[[ Source information open ]]
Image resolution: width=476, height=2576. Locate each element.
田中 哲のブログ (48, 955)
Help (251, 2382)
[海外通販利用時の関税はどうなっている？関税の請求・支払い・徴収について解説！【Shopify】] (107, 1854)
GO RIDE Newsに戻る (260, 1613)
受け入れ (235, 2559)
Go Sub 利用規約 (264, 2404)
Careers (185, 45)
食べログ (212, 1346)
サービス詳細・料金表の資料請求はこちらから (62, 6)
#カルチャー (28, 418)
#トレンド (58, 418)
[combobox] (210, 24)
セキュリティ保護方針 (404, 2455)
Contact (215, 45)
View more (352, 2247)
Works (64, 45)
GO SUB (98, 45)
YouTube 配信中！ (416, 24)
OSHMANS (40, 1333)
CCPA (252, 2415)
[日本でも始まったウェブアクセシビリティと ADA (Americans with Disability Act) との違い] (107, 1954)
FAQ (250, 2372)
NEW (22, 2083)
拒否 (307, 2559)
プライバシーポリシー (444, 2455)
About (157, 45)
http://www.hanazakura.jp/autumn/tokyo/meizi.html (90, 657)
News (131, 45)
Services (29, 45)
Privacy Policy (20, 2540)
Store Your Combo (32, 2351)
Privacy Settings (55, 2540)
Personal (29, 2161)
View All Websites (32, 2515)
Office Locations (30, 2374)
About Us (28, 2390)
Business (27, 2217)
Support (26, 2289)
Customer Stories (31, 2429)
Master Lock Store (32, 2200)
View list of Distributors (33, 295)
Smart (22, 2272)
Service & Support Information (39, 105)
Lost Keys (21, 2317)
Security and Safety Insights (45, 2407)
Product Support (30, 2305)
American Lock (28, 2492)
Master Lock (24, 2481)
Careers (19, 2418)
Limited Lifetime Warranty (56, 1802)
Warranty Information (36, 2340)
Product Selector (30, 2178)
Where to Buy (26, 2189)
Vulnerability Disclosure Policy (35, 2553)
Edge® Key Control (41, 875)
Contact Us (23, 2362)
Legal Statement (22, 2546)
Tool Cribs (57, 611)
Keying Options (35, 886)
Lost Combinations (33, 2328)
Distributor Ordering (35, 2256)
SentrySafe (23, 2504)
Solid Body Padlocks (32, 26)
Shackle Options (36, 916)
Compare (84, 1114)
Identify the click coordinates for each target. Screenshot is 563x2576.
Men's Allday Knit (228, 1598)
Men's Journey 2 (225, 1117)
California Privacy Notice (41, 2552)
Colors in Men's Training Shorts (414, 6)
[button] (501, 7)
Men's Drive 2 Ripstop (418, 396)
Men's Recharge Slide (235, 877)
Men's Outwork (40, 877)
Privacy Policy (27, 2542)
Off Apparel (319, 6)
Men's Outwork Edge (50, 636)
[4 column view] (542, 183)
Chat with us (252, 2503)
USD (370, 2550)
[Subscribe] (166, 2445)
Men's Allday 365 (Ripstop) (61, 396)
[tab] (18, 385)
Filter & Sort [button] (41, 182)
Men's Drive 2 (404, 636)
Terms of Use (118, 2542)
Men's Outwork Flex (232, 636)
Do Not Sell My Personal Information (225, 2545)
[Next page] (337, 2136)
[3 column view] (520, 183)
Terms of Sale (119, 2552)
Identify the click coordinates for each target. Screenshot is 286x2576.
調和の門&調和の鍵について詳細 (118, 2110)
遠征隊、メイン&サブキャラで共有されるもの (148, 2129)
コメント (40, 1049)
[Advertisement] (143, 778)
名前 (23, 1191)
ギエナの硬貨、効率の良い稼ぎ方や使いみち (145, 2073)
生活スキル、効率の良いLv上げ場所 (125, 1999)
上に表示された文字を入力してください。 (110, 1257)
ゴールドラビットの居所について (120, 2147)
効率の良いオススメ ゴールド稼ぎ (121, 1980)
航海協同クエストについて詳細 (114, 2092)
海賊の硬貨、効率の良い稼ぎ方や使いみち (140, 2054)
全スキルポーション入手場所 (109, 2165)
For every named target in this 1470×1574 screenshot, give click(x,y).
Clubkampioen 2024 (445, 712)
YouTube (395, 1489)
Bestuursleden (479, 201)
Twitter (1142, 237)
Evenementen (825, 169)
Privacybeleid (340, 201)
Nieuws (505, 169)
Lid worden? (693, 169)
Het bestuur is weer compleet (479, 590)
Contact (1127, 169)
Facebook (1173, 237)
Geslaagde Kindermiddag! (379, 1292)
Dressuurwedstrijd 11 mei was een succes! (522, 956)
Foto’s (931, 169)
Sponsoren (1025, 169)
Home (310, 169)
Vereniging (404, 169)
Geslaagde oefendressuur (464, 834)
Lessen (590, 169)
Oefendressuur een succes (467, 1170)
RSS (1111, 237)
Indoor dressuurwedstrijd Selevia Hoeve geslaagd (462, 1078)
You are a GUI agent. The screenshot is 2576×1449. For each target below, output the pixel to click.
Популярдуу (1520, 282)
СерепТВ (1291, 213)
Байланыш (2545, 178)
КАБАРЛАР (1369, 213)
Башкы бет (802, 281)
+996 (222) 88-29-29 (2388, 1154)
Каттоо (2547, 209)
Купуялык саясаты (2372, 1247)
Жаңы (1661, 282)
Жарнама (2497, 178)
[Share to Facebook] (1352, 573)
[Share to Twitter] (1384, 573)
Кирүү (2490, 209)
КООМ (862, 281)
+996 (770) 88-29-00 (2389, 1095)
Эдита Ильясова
[[ Source information closed ]]
### Assignment
Everything in the records must be returned exactly.

### Exercise solution
Image resolution: width=476, height=2576. Locate each element.
田中 哲のブログ (48, 955)
Help (251, 2382)
[海外通販利用時の関税はどうなっている？関税の請求・支払い・徴収について解説！【Shopify】] (107, 1854)
GO RIDE Newsに戻る (260, 1613)
受け入れ (235, 2559)
Go Sub 利用規約 (264, 2404)
Careers (185, 45)
食べログ (212, 1346)
サービス詳細・料金表の資料請求はこちらから (62, 6)
#カルチャー (28, 418)
#トレンド (58, 418)
[combobox] (210, 24)
セキュリティ保護方針 (404, 2455)
Contact (215, 45)
View more (352, 2247)
Works (64, 45)
GO SUB (98, 45)
YouTube 配信中！ (416, 24)
OSHMANS (40, 1333)
CCPA (252, 2415)
[日本でも始まったウェブアクセシビリティと ADA (Americans with Disability Act) との違い] (107, 1954)
FAQ (250, 2372)
NEW (22, 2083)
拒否 (307, 2559)
プライバシーポリシー (444, 2455)
About (157, 45)
http://www.hanazakura.jp/autumn/tokyo/meizi.html (90, 657)
News (131, 45)
Services (29, 45)
Privacy Policy (20, 2540)
Store Your Combo (32, 2351)
Privacy Settings (55, 2540)
Personal (29, 2161)
View All Websites (32, 2515)
Office Locations (30, 2374)
About Us (28, 2390)
Business (27, 2217)
Support (26, 2289)
Customer Stories (31, 2429)
Master Lock Store (32, 2200)
View list of Distributors (33, 295)
Smart (22, 2272)
Service & Support Information (39, 105)
Lost Keys (21, 2317)
Security and Safety Insights (45, 2407)
Product Support (30, 2305)
American Lock (28, 2492)
Master Lock (24, 2481)
Careers (19, 2418)
Limited Lifetime Warranty (56, 1802)
Warranty Information (36, 2340)
Product Selector (30, 2178)
Where to Buy (26, 2189)
Vulnerability Disclosure Policy (35, 2553)
Edge® Key Control (41, 875)
Contact Us (23, 2362)
Legal Statement (22, 2546)
Tool Cribs (57, 611)
Keying Options (35, 886)
Lost Combinations (33, 2328)
Distributor Ordering (35, 2256)
SentrySafe (23, 2504)
Solid Body Padlocks (32, 26)
Shackle Options (36, 916)
Compare (84, 1114)
Identify the click coordinates for each target. Screenshot is 563x2576.
Men's Allday Knit (228, 1598)
Men's Journey 2 (225, 1117)
California Privacy Notice (41, 2552)
Colors in Men's Training Shorts (414, 6)
[button] (501, 7)
Men's Drive 2 Ripstop (418, 396)
Men's Recharge Slide (235, 877)
Men's Outwork (40, 877)
Privacy Policy (27, 2542)
Off Apparel (319, 6)
Men's Outwork Edge (50, 636)
[4 column view] (542, 183)
Chat with us (252, 2503)
USD (370, 2550)
[Subscribe] (166, 2445)
Men's Allday 365 (Ripstop) (61, 396)
[tab] (18, 385)
Filter & Sort [button] (41, 182)
Men's Drive 2 (404, 636)
Terms of Use (118, 2542)
Men's Outwork Flex (232, 636)
Do Not Sell My Personal Information (225, 2545)
[Next page] (337, 2136)
[3 column view] (520, 183)
Terms of Sale (119, 2552)
Identify the click coordinates for each target. Screenshot is 286x2576.
調和の門&調和の鍵について詳細 (118, 2110)
遠征隊、メイン&サブキャラで共有されるもの (148, 2129)
コメント (40, 1049)
[Advertisement] (143, 778)
名前 (23, 1191)
ギエナの硬貨、効率の良い稼ぎ方や使いみち (145, 2073)
生活スキル、効率の良いLv上げ場所 (125, 1999)
上に表示された文字を入力してください。 (110, 1257)
ゴールドラビットの居所について (120, 2147)
効率の良いオススメ ゴールド稼ぎ (121, 1980)
航海協同クエストについて詳細 (114, 2092)
海賊の硬貨、効率の良い稼ぎ方や使いみち (140, 2054)
全スキルポーション入手場所 (109, 2165)
For every named target in this 1470×1574 screenshot, give click(x,y).
Clubkampioen 2024 (445, 712)
YouTube (395, 1489)
Bestuursleden (479, 201)
Twitter (1142, 237)
Evenementen (825, 169)
Privacybeleid (340, 201)
Nieuws (505, 169)
Lid worden? (693, 169)
Het bestuur is weer compleet (479, 590)
Contact (1127, 169)
Facebook (1173, 237)
Geslaagde Kindermiddag! (379, 1292)
Dressuurwedstrijd 11 mei was een succes! (522, 956)
Foto’s (931, 169)
Sponsoren (1025, 169)
Home (310, 169)
Vereniging (404, 169)
Geslaagde oefendressuur (464, 834)
Lessen (590, 169)
Oefendressuur een succes (467, 1170)
RSS (1111, 237)
Indoor dressuurwedstrijd Selevia Hoeve geslaagd (462, 1078)
You are a GUI agent. The screenshot is 2576×1449. For each target below, output the pixel to click.
Популярдуу (1520, 282)
СерепТВ (1291, 213)
Байланыш (2545, 178)
КАБАРЛАР (1369, 213)
Башкы бет (802, 281)
+996 (222) 88-29-29 (2388, 1154)
Каттоо (2547, 209)
Купуялык саясаты (2372, 1247)
Жаңы (1661, 282)
Жарнама (2497, 178)
[Share to Facebook] (1352, 573)
[Share to Twitter] (1384, 573)
Кирүү (2490, 209)
КООМ (862, 281)
+996 (770) 88-29-00 (2389, 1095)
Эдита Ильясова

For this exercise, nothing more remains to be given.